Die Aussage: „Alles auf dem Prüfstand“ (Seite 4) schrammt noch nicht einmal „so gerade“ an den Tatsachen vorbei.
Jeder normal haushaltende Bürger weiss, dass Maßnahmen „bei sich selbst“ nur dann als „Sparmaßnahmen“ betitelt werden können, wenn bisherige eigene Ausgaben zukünftig nicht mehr anfallen werden.
Das scheinen OB Bude und „seine“ Verwaltung völlig anders zu sehen.
Bei den „über 220 Sparvorschlägen“ handelt es sich nämlich um fast 50 „Vorschläge“, die eindeutig und ausschließlich auf zusätzliche Einnahmen mit einem prognostizierten Konsolidierungspotenzial von 200,5 Mio. EURO abheben.
Im Klartext bedeutet dies nichts anderes als: Es wird an der Steuer-, Abgaben- und Gebührenschraube gedreht.

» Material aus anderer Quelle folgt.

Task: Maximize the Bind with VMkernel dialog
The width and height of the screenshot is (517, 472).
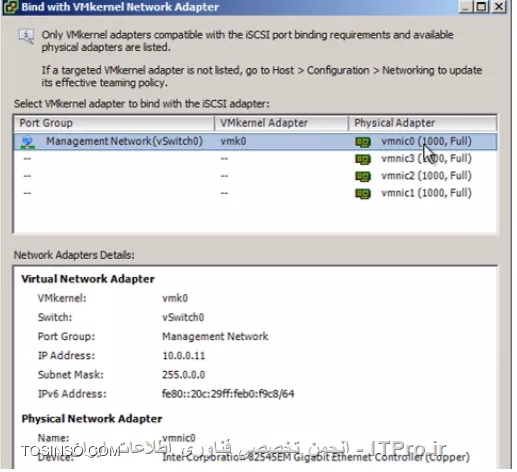Action: pyautogui.click(x=482, y=7)
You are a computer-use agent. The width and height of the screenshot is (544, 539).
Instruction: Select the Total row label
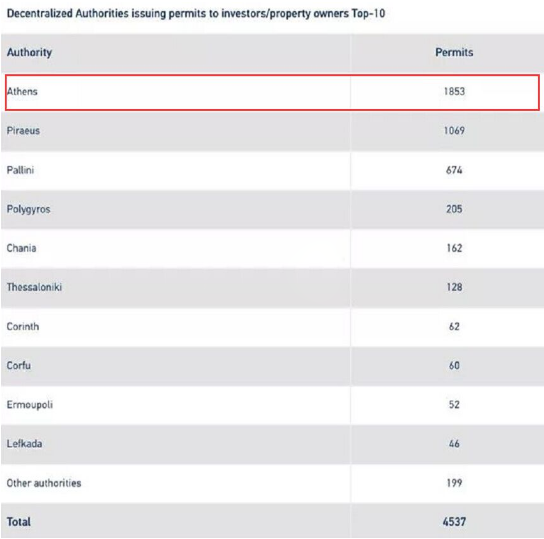click(19, 522)
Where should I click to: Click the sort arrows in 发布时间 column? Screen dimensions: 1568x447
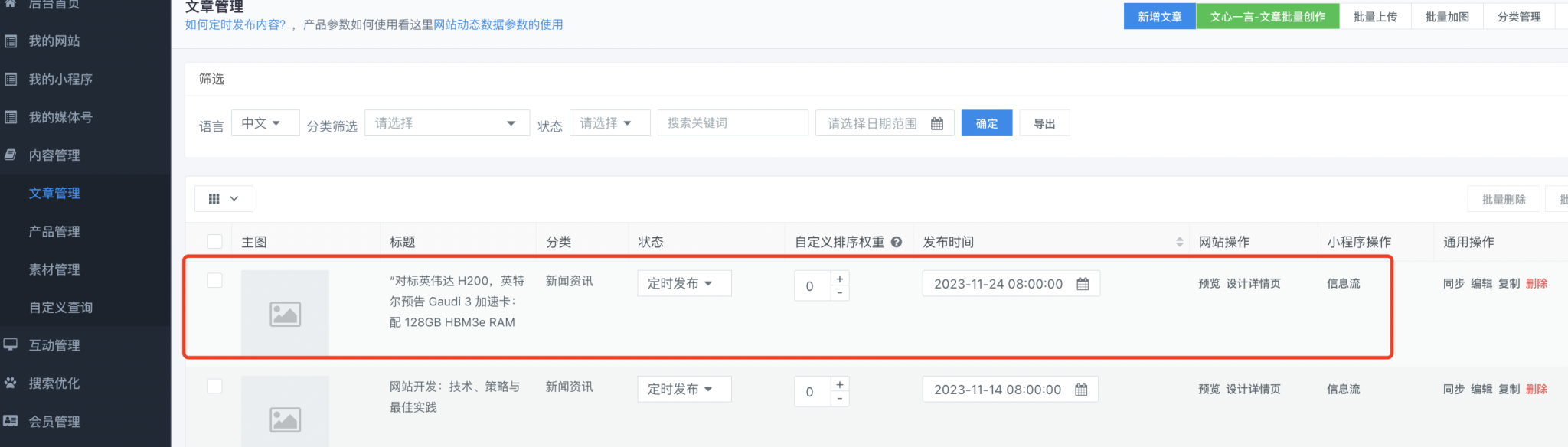1179,242
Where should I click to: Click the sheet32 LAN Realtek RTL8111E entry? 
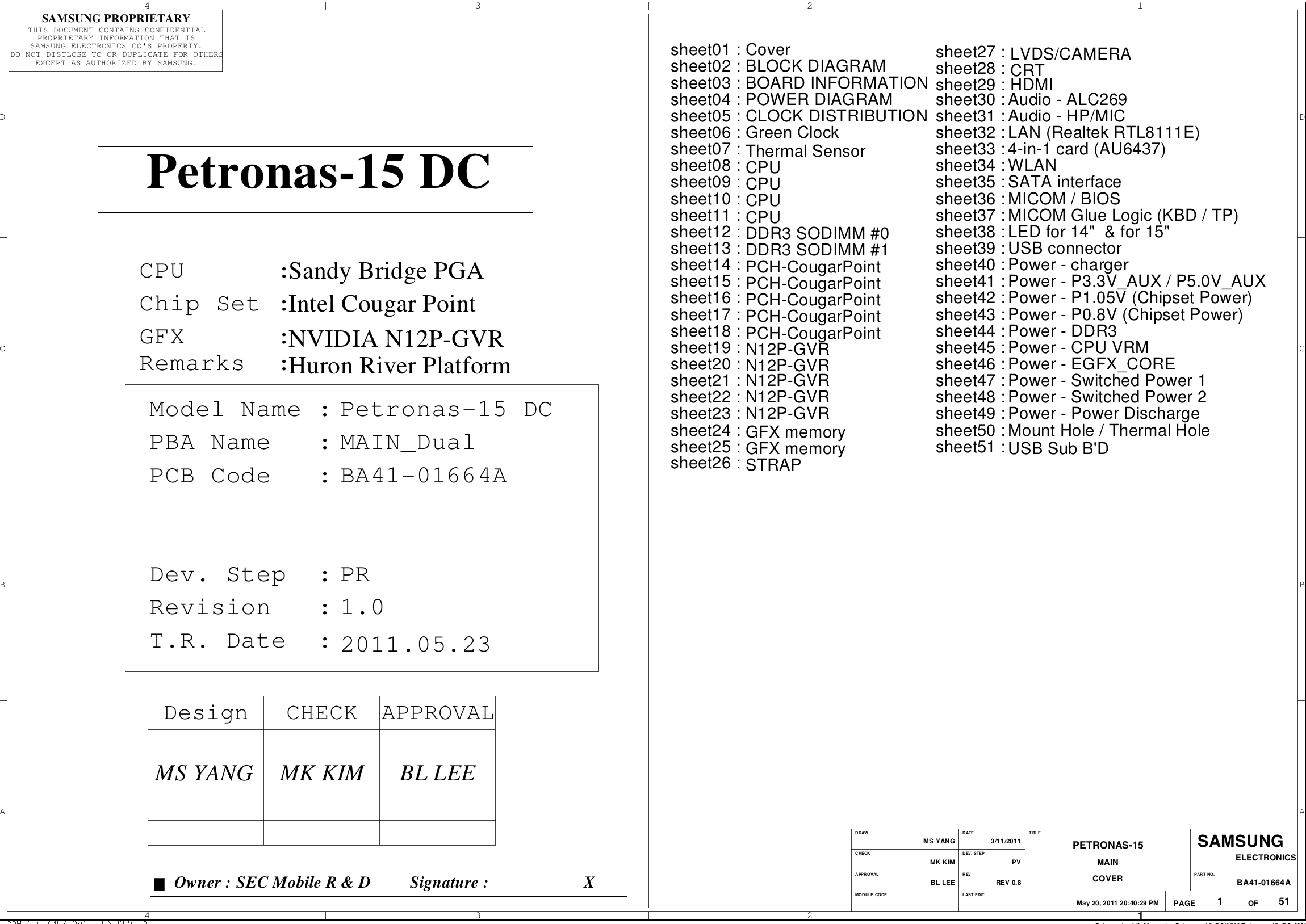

In gleicher Weise scheint die Behauptung „Alles auf dem Prüfstand“ keineswegs zuzutreffen. Wäre wirklich alles systematisch geprüft worden, hätte die zur Verfügung stehende Zeit nicht ausgereicht.
Diesen „Bonus“ würde man der Verwaltung sicherlich noch zugestehen, wenn, ja wenn auch nur in einem Nebensatz erwähnt worden wäre, dass „noch nicht“ alles auf den Prüfstand gehoben werden konnte, die Bürger sich aber darauf verlassen könnten, dass dies selbstverständlich ab sofort sukzessive und systematisch geschehen und in mehr oder weniger regelmäßigen Abständen darüber berichtet werde.
Das wäre irgendwie ehrlich gewesen und würde (bei tatsächlicher Umsetzung) möglicherweise Vertrauen und Verständnis schaffen und vor allem die viel bemühte und versprochene Transparenz erkennbar machen. Chance vertan!
Da also offensichtlich keineswegs „alles“ auf dem Prüfstand war, eben weil unter Zeitaspekten nicht realisierbar, ist und bleibt die Headline irreführend.
Bei keiner der zunächst noch wenigen Maßnahmen, die an anderer Stelle auf BZMG thematisiert wurden, ist erkennbar, dass diese auch nur im Ansatz „geprüft“ wurden. Demnach also auch nicht „blickpunkt stadt“.
Hätte man es getan, wäre dies an irgendeiner Stelle im HSP zu dokumentieren gewesen.
Hätte sich vielleicht bei näherer Betrachtung und Auswertung des evtl. Erfolges der bisherigen Ausgaben sogar ein monetär bewertbarer Nutzen für „blickpunkt stadt“ herausgestellt?
So bleibt nur der Eindruck des vermeintlichen oder gewünschten PR-Nutzens; mit einem faden Beigeschmack obendrein.
Das Ziel bzw. die Vorgabe des HSP Kosten und Nutzen genau zu hinterfragen wurde in diesem Fall verfehlt.